Terraform Module: Azure DDoS Protection Plan — one plan, many VNets, predictable spend

Quick take — Reusable hashicorp/azurerm module for an Azure DDoS Network Protection Plan: provision the plan once, share its ID across VNets, and avoid the per-VNet billing trap. Inputs, outputs, and production patterns. New here? Jump to the Quickstart below to deploy it in minutes; read on for how it works and when to reach for it.

Quickstart (copy-paste)

Minimal, runnable configuration — drop this in a .tf file and fill in the "..." placeholders (each required input is commented):

provider "azurerm" {
  features {}
}

module "ddos_protection" {
  source = "git::https://dev.azure.com/teknohut/kloudvin/_git/terraform-modules//terraform-module-azure-ddos-protection?ref=v1.0.0"

  name                = "..."  # Name of the DDoS Network Protection Plan (3-80 chars). …
  location            = "..."  # Azure region for the plan resource. Associated VNets ma…
  resource_group_name = "..."  # Existing resource group (typically connectivity/hub) th…
}

Then terraform init && terraform apply. Every other input has a sensible default — see Inputs below to override behaviour.

What this module is

An Azure DDoS Network Protection Plan is the billable container that turns on Azure’s always-on, adaptive Layer 3/4 DDoS mitigation for the public IPs attached to a virtual network.

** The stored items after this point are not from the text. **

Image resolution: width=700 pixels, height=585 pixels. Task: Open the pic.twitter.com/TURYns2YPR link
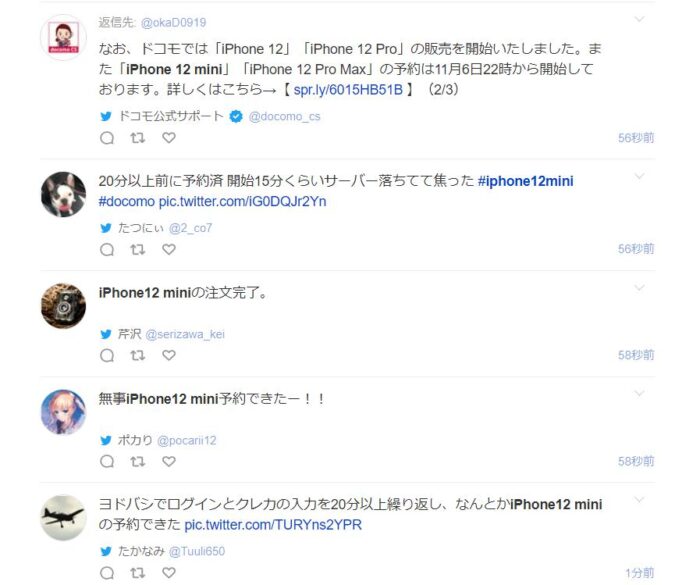click(273, 525)
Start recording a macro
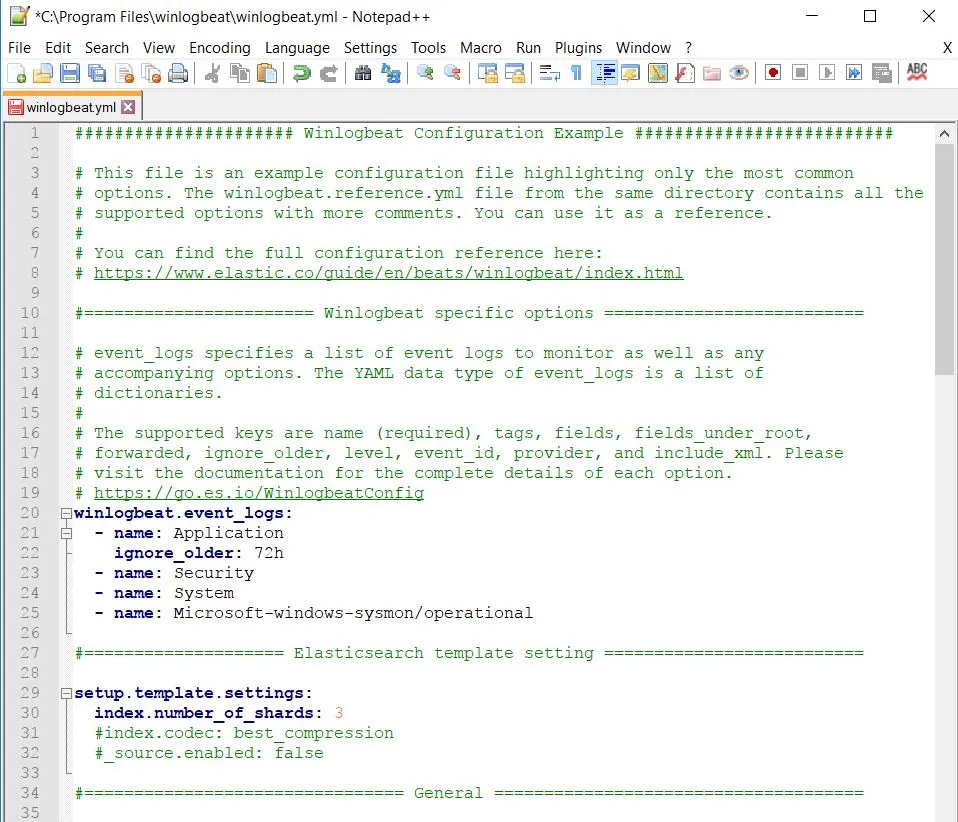The height and width of the screenshot is (822, 958). click(x=772, y=73)
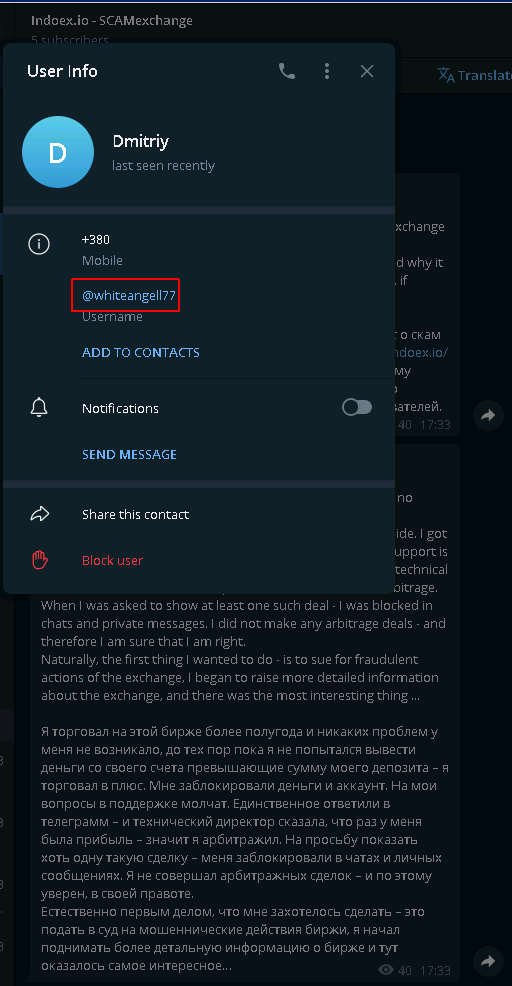This screenshot has height=986, width=512.
Task: Forward the bottom Russian message
Action: (x=488, y=961)
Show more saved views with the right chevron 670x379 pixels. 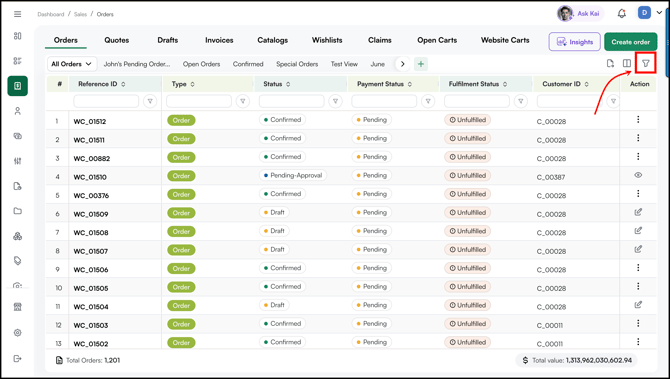click(x=402, y=64)
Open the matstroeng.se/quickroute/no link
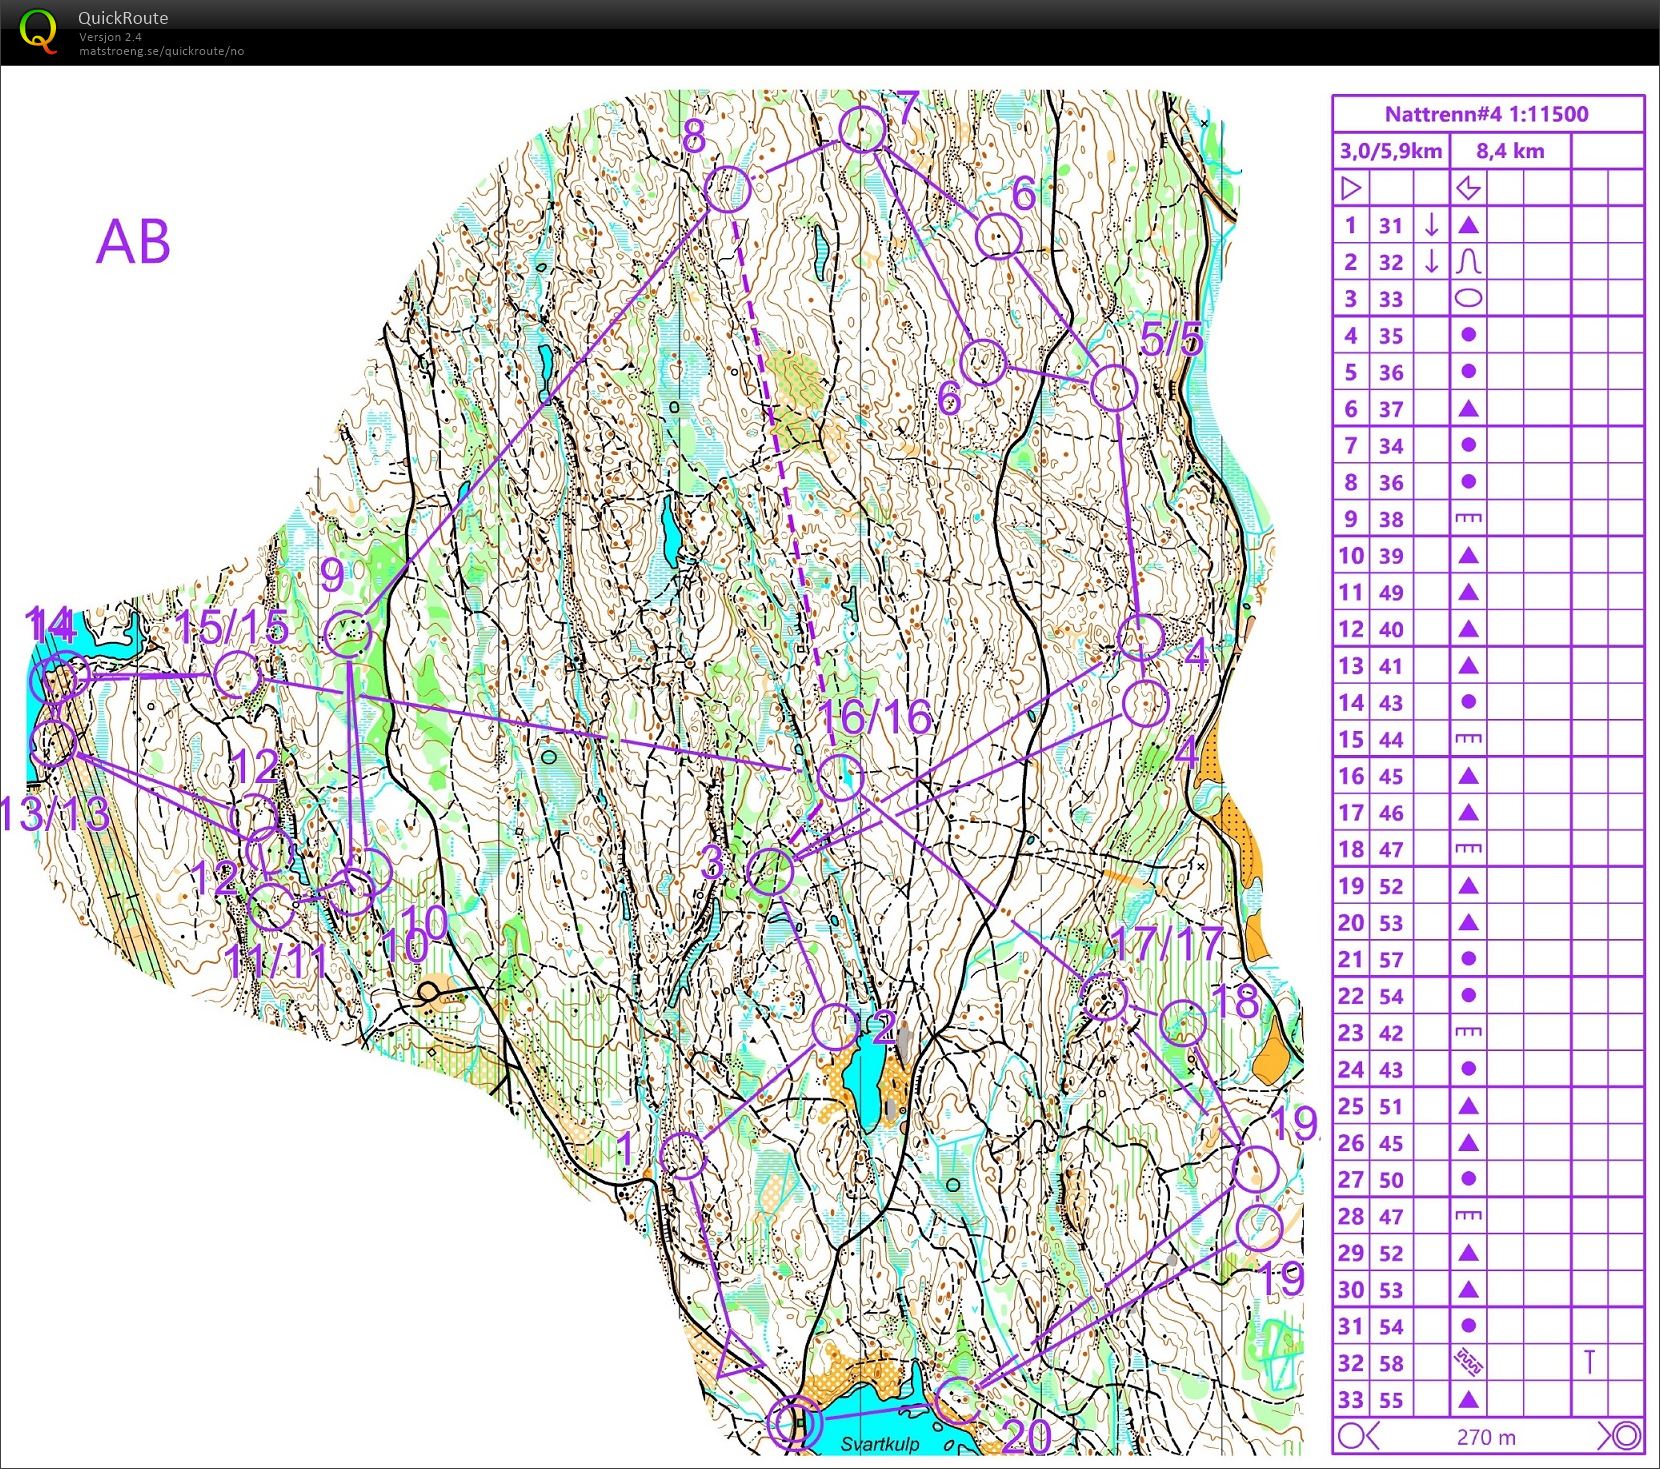The height and width of the screenshot is (1469, 1660). point(161,51)
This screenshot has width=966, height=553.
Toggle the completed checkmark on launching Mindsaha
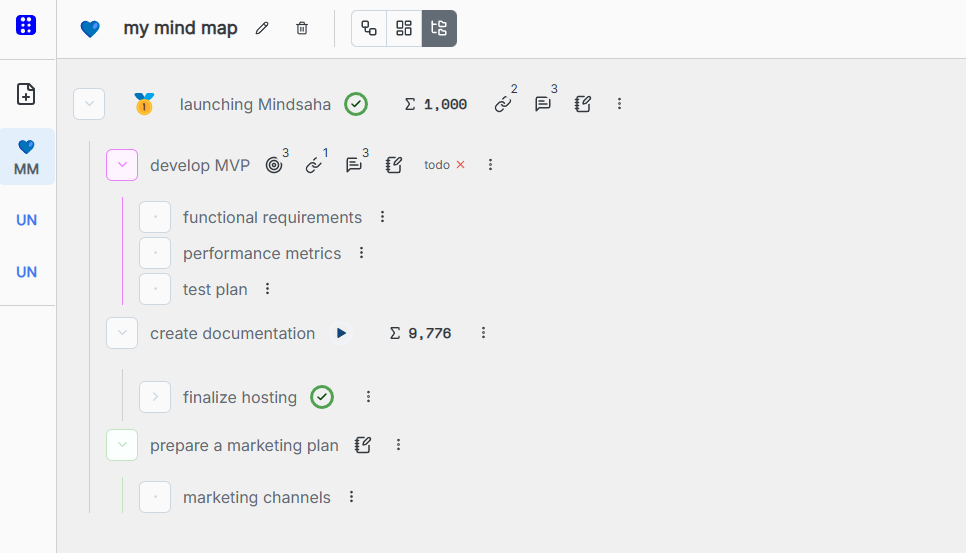(356, 104)

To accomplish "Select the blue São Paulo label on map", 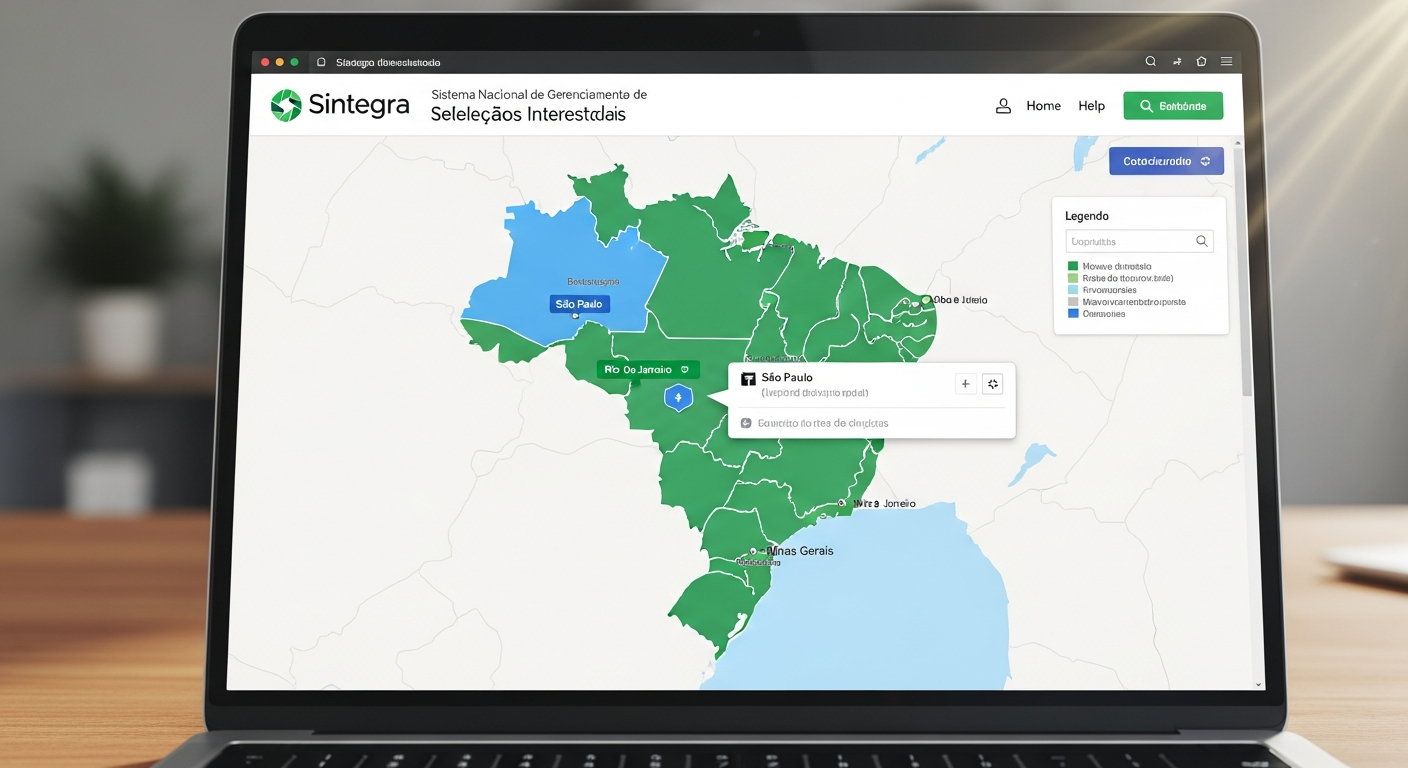I will pyautogui.click(x=579, y=304).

You create one plan, then associate virtual networks with it; every public IP inside an associated VNet inherits volumetric and protocol attack mitigation, adaptive tuning, attack telemetry, traffic-flow logs, and access to the DDoS Rapid Response team.

The single most important thing to understand about this resource is its billing model, and it is exactly why you want a module. A DDoS Network Protection Plan has a flat monthly charge (roughly $2,944/month) that covers protection for up to 100 public IP addresses, plus overage per protected IP beyond that. That charge is per plan, not per VNet. The catastrophic anti-pattern — which is trivially easy to hit if every team owns its own networking Terraform — is teams each declaring their own azurerm_network_ddos_protection_plan, turning one ~$3k/month line item into five.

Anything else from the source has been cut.